Experts Call for 'Physical AI Alliance' to Connect K-Tech and Industry

By Jinkyu, Myung Posted : August 24, 2026, 18:12 Updated : August 24, 2026, 18:12

Artificial intelligence (AI) is rapidly transitioning from generative capabilities to understanding and interacting with the physical world. This new era sees AI engaging with real environments across various sectors, including manufacturing, logistics, defense, healthcare, and public services. Physical AI cannot be achieved through a single technology; it requires a combination of AI that understands and judges reality, a world model that predicts the future based on real data, efficient computing, and devices that can act.


The competition is not merely about creating better AI models or superior robots. The key to success lies in how well AI models, data, semiconductors, computing, and devices are interconnected, and how quickly these connections can address industry challenges and yield market results.


The 'Physical AI Alliance' was founded on this understanding. Established last year and expanded this year, the alliance comprises three divisions: full-stack, vertical industry bridge, and foundational governance. Each division has distinct roles in technology, industry, and governance, but the ultimate goal is to connect their capabilities to create a unique physical AI ecosystem.


The full-stack division's primary focus is on expanding a universal physical AI foundation model. Creating separate AIs for each robot and task limits scalability; thus, securing a foundational AI model that can be used across various robots and environments is crucial for enhancing our physical AI competitiveness. Google DeepMind has demonstrated the potential of universal models with its 'Gemini Robotics 2,' which performs various tasks across different robots.


The second focus is on specialized infrastructure for physical AI. The learning and inference requirements for physical AI differ significantly from those of large language models. During the learning phase, which involves processing large amounts of simulation and sensor data, storage and network capabilities can become bottlenecks. In real-time inference, minimizing latency and power consumption is critical. By defining and validating a 'physical AI reference infrastructure' that combines domestic neural processing units (NPUs) and AI models, our companies can enter the global market with verified full-stack solutions rather than individual components.


The alliance's role is to identify challenges needed by the industry and connect them with national research and development efforts, ensuring that the results return to the field through collaboration between businesses and research institutions. For the 'Physical AI' initiative, one of the government's three mega-projects, to yield national results, close cooperation between the government, private sector, and research community is essential. This is why the alliance must serve as a vital link between technology and industry.

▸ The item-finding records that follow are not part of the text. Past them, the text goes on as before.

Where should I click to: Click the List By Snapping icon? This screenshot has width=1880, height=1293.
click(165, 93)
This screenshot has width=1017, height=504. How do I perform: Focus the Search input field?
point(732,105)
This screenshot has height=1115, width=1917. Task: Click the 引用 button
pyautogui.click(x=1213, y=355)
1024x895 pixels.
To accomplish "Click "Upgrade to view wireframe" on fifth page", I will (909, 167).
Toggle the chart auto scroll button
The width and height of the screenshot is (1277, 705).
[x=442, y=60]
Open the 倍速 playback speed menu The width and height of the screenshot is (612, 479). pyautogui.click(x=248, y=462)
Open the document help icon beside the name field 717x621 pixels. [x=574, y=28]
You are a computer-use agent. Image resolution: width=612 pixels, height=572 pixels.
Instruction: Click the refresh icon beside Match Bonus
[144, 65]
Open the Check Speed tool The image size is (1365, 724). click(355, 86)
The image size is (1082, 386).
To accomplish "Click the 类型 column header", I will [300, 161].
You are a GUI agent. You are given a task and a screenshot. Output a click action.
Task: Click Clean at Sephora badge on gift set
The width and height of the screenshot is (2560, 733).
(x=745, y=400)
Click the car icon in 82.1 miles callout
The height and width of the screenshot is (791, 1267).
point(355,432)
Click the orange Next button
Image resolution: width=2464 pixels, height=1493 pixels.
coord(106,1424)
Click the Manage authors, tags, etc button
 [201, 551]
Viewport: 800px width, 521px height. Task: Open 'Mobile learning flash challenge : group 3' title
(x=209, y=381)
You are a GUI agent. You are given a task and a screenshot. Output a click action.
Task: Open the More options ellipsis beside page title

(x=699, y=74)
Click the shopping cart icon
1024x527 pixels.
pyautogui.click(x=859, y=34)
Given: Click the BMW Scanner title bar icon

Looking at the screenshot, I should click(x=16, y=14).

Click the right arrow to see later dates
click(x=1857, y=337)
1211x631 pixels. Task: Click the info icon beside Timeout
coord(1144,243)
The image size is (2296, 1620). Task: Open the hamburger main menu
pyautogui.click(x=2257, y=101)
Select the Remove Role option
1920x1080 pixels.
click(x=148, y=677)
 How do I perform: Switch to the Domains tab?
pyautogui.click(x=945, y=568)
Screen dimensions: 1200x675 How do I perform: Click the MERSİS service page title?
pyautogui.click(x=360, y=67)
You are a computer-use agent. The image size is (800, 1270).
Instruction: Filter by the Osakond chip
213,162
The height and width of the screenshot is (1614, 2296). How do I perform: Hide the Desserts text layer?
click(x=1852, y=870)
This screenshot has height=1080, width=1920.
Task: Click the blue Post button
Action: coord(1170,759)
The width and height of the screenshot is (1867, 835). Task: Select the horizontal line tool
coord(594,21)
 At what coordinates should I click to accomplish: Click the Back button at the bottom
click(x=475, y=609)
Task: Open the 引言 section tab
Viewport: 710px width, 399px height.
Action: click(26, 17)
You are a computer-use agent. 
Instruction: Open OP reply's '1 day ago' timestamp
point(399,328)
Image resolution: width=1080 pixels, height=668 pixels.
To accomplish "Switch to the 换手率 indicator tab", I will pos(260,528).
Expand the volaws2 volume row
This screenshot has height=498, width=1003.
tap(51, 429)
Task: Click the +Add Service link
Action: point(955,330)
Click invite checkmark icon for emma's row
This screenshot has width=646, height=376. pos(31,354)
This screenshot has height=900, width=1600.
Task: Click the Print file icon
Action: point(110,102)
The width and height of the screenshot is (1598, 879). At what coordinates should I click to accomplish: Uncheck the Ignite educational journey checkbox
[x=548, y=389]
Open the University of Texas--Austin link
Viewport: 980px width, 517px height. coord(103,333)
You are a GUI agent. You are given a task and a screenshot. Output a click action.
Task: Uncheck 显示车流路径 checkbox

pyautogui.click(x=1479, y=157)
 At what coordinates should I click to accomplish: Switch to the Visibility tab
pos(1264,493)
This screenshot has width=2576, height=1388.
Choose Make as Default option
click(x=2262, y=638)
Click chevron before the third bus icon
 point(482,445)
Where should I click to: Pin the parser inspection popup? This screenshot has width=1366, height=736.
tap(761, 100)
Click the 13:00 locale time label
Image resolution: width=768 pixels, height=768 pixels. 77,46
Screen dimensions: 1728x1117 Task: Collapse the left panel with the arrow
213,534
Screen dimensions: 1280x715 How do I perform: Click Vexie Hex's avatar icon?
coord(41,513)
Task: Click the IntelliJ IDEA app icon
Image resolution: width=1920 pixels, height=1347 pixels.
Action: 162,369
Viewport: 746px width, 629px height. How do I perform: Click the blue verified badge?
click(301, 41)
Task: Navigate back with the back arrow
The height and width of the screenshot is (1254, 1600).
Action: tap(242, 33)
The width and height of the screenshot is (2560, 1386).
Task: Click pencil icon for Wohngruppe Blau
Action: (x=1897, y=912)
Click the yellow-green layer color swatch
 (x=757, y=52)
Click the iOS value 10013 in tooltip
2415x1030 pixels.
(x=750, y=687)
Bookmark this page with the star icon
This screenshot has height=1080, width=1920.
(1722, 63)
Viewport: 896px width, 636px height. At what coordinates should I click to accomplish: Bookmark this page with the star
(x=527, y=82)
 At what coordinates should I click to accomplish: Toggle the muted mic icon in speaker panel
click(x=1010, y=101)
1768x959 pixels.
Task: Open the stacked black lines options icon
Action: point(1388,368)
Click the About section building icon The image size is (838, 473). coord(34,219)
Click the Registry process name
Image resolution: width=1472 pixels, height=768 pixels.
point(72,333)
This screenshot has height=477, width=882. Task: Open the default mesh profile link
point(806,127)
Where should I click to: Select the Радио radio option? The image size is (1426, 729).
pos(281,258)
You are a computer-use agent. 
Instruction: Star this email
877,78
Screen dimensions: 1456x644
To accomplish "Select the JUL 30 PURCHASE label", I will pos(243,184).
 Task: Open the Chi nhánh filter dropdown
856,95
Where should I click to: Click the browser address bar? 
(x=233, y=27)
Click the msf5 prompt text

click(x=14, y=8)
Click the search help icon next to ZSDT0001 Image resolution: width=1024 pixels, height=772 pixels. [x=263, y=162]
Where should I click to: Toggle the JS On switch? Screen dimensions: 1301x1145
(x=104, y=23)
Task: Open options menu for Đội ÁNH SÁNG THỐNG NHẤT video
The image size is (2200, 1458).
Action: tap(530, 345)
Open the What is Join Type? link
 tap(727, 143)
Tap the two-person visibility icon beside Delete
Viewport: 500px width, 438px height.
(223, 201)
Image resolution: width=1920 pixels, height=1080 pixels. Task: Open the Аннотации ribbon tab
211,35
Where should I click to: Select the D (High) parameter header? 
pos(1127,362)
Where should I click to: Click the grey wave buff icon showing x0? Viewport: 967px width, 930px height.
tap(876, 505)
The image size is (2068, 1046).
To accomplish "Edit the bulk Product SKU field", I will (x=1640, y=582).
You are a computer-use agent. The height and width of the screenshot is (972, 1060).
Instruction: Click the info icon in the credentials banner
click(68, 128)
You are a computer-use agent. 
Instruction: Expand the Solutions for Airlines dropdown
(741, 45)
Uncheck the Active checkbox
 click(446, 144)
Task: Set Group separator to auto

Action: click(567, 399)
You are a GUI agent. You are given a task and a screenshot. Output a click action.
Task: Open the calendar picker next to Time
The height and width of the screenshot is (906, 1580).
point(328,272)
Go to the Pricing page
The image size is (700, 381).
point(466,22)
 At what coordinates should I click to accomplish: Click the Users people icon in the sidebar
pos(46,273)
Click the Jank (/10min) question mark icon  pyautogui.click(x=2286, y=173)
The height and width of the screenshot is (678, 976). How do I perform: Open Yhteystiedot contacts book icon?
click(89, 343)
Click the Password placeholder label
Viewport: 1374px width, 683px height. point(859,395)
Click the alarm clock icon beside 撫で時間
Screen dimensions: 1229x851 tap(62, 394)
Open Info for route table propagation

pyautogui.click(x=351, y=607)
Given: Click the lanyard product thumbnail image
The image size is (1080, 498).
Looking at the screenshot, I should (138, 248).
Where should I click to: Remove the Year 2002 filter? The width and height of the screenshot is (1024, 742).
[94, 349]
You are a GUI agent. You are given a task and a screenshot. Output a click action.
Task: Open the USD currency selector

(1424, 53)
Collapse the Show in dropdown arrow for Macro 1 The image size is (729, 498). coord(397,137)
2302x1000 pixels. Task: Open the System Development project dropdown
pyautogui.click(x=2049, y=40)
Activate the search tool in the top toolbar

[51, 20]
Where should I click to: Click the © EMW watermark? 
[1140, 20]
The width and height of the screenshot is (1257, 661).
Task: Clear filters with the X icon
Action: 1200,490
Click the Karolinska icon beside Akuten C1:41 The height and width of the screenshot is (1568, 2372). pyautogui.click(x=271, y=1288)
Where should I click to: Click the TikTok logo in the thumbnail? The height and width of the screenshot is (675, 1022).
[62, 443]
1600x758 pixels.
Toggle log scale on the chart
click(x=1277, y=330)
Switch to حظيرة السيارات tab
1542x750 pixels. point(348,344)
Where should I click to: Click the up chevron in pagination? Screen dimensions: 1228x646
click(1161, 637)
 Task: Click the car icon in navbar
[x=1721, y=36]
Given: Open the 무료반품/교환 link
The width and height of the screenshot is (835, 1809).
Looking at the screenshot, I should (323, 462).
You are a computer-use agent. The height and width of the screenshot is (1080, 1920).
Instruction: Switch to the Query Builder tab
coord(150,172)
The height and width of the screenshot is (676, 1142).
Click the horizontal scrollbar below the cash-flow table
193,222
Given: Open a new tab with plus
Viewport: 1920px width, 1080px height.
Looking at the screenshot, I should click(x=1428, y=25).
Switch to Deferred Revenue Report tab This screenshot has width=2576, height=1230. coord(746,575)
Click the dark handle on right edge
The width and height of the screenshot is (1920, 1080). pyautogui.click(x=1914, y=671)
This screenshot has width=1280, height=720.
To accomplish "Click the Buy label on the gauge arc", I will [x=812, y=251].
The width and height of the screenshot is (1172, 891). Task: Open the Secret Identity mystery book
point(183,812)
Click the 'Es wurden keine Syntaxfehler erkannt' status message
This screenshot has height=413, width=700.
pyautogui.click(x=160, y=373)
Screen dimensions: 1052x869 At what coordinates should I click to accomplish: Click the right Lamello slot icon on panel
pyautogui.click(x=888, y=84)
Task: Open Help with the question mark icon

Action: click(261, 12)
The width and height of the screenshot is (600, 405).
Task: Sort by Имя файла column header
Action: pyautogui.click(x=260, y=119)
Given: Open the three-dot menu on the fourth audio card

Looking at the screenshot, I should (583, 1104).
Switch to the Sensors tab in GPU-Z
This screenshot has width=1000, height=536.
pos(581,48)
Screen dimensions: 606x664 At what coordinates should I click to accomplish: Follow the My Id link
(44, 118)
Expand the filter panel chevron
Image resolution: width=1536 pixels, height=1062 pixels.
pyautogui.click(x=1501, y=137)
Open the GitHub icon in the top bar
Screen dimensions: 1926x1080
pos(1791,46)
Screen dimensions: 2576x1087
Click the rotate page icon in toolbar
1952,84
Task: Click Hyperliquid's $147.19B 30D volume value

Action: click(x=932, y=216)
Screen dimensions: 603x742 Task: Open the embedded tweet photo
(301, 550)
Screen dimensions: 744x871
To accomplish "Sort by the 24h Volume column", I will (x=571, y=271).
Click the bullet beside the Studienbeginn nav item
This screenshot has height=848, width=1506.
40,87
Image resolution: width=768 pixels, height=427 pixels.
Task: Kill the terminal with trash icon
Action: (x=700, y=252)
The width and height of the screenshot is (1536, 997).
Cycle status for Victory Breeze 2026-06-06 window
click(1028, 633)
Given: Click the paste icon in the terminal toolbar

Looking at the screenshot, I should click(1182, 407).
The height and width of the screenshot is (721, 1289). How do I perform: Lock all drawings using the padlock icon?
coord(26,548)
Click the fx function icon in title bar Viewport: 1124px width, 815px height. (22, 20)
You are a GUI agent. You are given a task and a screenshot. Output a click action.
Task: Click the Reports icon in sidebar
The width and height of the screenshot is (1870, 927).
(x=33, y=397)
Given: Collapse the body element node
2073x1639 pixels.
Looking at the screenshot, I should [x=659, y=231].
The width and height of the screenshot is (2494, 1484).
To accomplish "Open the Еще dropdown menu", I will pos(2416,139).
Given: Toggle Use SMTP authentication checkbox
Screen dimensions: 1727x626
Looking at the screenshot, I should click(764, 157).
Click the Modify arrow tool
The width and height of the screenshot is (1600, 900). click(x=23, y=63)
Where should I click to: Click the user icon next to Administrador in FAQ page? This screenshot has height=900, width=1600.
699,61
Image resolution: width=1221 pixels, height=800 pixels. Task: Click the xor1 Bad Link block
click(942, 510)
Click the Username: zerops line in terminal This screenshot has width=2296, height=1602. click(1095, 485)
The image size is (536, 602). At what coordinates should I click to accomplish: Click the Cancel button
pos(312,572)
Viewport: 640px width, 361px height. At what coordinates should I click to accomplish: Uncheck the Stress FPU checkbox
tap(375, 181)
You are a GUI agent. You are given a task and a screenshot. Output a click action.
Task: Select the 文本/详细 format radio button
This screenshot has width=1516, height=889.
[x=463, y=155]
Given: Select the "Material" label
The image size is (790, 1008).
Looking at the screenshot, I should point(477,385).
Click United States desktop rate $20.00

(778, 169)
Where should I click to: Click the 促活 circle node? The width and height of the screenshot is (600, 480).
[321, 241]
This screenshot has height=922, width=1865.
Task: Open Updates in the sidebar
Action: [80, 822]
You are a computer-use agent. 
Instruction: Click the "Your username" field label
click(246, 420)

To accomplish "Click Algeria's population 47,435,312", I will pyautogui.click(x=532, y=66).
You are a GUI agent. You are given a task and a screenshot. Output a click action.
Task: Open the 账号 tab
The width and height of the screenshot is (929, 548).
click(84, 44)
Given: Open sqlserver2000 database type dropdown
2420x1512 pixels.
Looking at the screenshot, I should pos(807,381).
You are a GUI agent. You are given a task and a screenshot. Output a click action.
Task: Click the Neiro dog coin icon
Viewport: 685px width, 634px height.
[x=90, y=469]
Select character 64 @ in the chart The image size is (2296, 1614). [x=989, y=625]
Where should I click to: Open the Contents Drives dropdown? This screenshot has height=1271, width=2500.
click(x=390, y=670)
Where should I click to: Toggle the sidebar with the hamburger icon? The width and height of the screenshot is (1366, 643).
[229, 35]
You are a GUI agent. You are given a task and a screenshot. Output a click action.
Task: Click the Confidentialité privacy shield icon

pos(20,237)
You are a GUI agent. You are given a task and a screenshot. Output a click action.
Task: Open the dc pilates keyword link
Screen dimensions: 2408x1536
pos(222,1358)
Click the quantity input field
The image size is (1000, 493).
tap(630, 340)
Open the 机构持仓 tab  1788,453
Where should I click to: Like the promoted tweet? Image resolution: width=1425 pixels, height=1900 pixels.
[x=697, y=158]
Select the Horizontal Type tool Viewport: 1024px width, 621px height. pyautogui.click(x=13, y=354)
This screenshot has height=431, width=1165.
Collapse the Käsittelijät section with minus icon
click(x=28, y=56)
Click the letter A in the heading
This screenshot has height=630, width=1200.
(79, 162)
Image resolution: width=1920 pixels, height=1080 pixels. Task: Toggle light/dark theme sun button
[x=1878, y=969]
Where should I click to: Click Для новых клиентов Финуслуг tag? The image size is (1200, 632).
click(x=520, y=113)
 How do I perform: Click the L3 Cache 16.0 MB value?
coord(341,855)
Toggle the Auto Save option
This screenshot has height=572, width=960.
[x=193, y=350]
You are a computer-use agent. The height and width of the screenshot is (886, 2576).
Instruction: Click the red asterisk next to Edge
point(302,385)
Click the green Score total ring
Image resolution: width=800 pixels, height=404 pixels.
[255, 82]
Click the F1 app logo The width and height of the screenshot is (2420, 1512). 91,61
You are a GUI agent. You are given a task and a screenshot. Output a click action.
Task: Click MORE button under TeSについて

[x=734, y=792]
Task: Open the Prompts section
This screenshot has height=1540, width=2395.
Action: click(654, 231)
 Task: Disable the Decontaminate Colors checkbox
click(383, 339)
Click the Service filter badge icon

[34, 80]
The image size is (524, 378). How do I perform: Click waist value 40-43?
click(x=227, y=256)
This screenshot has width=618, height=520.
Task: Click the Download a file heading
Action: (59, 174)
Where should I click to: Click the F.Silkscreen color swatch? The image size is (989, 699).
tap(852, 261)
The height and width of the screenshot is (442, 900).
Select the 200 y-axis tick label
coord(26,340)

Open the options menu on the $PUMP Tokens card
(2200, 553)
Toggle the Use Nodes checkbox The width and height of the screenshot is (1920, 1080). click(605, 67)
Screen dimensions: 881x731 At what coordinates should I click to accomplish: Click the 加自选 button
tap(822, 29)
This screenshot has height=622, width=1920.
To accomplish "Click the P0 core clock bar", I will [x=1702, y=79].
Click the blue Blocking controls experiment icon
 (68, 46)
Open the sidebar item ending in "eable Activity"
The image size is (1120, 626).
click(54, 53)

So, where do we currently stand? In individual fields such as AI models, semiconductors, manufacturing, and robotics, we possess world-class technologies and companies. Domestic physical AI company RealWorld demonstrated its potential by winning first place in the foundation model category at the 'Nebius Robotics Awards' last year. The world's leading manufacturing sites generate vast amounts of data daily, and rapidly growing robotics companies are valuable assets. However, excelling in individual technologies and integrating them into a cohesive system for market launch are entirely different challenges. While our connectivity capabilities are still insufficient, achieving proper integration is feasible.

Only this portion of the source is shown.